Su estilo, caracterizado por la polifonía y una armonía revolucionaria, influyó en generaciones de compositores, desde Mozart hasta Beethoven, y sigue siendo estudiado por músicos y académicos en la actualidad.
En esta fecha especial, Alemania y el mundo rinden tributo al genio de Eisenach con conciertos, exposiciones y charlas.
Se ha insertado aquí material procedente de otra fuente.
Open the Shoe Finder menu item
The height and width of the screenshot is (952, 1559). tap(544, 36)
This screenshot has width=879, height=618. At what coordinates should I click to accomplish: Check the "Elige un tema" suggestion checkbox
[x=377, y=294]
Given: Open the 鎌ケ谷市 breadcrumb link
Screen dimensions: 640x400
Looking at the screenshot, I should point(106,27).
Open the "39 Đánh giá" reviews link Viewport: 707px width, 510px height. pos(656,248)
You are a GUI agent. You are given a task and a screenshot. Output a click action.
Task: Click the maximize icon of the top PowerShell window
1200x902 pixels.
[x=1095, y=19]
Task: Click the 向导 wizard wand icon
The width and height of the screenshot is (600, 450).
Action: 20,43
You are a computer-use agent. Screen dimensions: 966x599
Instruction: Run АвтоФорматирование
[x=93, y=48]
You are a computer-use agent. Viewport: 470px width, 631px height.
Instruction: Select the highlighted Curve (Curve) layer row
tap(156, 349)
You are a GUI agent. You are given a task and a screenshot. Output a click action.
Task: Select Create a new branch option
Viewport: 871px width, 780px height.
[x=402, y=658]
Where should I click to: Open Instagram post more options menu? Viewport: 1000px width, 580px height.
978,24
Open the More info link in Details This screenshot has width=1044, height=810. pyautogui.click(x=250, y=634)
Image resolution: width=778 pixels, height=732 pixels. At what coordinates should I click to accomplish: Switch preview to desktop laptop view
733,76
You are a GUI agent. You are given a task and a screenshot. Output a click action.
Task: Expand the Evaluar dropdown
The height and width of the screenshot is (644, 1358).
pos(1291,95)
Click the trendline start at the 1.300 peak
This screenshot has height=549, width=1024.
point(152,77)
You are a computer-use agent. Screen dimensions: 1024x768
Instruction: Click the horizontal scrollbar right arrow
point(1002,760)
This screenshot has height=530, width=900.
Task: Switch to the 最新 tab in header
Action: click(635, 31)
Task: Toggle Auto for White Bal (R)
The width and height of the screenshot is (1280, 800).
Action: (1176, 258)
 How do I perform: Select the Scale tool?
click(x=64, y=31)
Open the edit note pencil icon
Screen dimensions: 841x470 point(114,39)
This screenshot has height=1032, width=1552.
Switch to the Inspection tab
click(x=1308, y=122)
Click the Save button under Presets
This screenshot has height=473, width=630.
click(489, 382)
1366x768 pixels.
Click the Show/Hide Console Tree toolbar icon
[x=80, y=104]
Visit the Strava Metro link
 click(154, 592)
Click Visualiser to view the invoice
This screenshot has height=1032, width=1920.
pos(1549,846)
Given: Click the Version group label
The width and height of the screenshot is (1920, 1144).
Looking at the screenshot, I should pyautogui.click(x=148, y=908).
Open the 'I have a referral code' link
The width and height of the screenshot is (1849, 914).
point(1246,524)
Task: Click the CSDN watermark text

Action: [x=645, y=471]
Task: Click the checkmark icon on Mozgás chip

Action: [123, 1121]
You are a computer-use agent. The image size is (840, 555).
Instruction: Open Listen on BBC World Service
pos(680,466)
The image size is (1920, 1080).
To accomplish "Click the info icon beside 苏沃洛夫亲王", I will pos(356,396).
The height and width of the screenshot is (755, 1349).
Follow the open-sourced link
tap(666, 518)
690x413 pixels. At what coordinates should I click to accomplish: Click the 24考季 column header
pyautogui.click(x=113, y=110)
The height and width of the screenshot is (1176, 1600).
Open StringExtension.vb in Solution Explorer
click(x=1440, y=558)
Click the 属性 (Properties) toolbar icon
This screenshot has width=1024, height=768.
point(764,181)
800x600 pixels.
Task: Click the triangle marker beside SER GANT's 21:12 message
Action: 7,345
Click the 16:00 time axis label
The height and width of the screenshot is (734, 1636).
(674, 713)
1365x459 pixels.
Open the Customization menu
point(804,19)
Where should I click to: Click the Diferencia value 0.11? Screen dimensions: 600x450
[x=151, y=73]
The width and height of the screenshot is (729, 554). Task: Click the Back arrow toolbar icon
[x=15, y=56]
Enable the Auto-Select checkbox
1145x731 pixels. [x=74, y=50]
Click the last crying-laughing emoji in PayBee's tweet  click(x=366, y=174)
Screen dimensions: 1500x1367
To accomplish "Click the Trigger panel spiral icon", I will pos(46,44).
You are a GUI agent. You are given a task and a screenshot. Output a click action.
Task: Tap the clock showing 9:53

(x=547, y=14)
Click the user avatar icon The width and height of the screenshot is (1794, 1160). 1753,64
La Fundación Bach de Leipzig inauguró una muestra con manuscritos originales del compositor, mientras que en su ciudad natal se interpreta su Toccata y fuga en re menor, una de sus piezas más reconocibles, en el órgano de la iglesia de San Jorge, donde fue bautizado. «Su música es un regalo eterno que nos conecta con lo divino y lo humano», expresó Anna Schmidt, directora del evento.
A 340 años de su nacimiento, Johann Sebastian Bach sigue siendo una figura venerada, no solo por su destreza técnica, sino por su capacidad de elevar el espíritu a través del sonido.